ETH-FAST Fellow from September 29 - October 3, 2014

Uwe Thumm

Tutorial topics: Lecture handouts: on request

Professor of Physics: Atomic, Molecular, Optical, and Surface Physics
James R. Macdonald Laboratory and Department of Physics,
Kansas State University, Manhattan, KS 66506-2604, USA

Dr. rer. nat. (University of Freiburg, 1989)
Dipl. Phys. (University of Freiburg, 1985).

Uwe Thumm was raised in Freiburg, Germany and studied physics and mathematics in Freiburg, Heidelberg, and Paris, France. For the past two decades, he has been teaching physics at all university levels at Kansas State University and led successful research programs in several areas of theoretical Atomic, Molecular, Optical (AMO), and Surface Physics, including
  • light-matter interactions,
  • atomic structure calculations,
  • electron-atom scattering,
  • ion-atom collisions, and
  • particle interactions with clusters, nanoparticles, thin films, and solid surfaces.
 Uwe is a fellow of the American Physical and received numerous research awards from the US National Science Foundation, the US Department of Energy, the Max-Planck Society, and the German Science Foundation (DFG).

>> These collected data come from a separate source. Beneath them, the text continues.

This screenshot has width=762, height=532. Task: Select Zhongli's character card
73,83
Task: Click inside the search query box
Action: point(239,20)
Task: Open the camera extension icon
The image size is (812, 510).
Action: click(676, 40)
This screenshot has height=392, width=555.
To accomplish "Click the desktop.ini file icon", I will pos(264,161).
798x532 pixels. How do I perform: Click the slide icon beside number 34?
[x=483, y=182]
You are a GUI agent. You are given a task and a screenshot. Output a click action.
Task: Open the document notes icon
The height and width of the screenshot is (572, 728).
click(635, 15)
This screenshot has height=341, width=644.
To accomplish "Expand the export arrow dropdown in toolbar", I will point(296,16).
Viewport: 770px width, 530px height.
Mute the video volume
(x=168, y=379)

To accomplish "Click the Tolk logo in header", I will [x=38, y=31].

His theoretical research and numerical modeling resulted in more than 96 refereed publications, three patents, and over 230 non-refereed publications and press releases. He maintained fruitful international research collaborations at the Hahn-Meitner Institute in Berlin, the Manne-Siegbahn Institute in Stockholm, Harvard University, the Technical University of Dresden, Max-Planck Institutes in Heidelberg and Garching, and the Universities of Lincoln Nebraska, Freiburg, Kassel, and Frankfurt. Broader impacts of his group’s basic research are of relevance for
  • solar energy conversion, novel light sources, and quantum computing,
  • thermionic energy conversion, improved light sources,
  • ion-lithography and controlled thermonuclear fusion, and
  • surface chemistry, catalysis, functional nanostructures.
More recently, in close collaboration with experimental groups and motivated in part by available and emerging intense short-pulse laser, XUV, and X-ray light sources, Uwe Thumm’s research group started to develop conceptual, analytical, and numerical tools for the theoretical description of the
  • coherent electronic dynamics in atoms,
  • light-induced and -probed electronic and nuclear dynamics in molecules, and
  • particle and light interactions with plasmonic nanostructures.
The unifying theme behind these efforts is the study of dynamical processes at the natural time scale of either the electronic motion (attoseconds, 1 as=10-18s) or the nuclear motion in molecules (femtoseconds, 1 fs=10-15s). An important goal for the Thumm group’s future research is to combine this ultrahigh resolution in time with high spatial resolution at the intrinsic length scale (1 Angstrøm) of matter.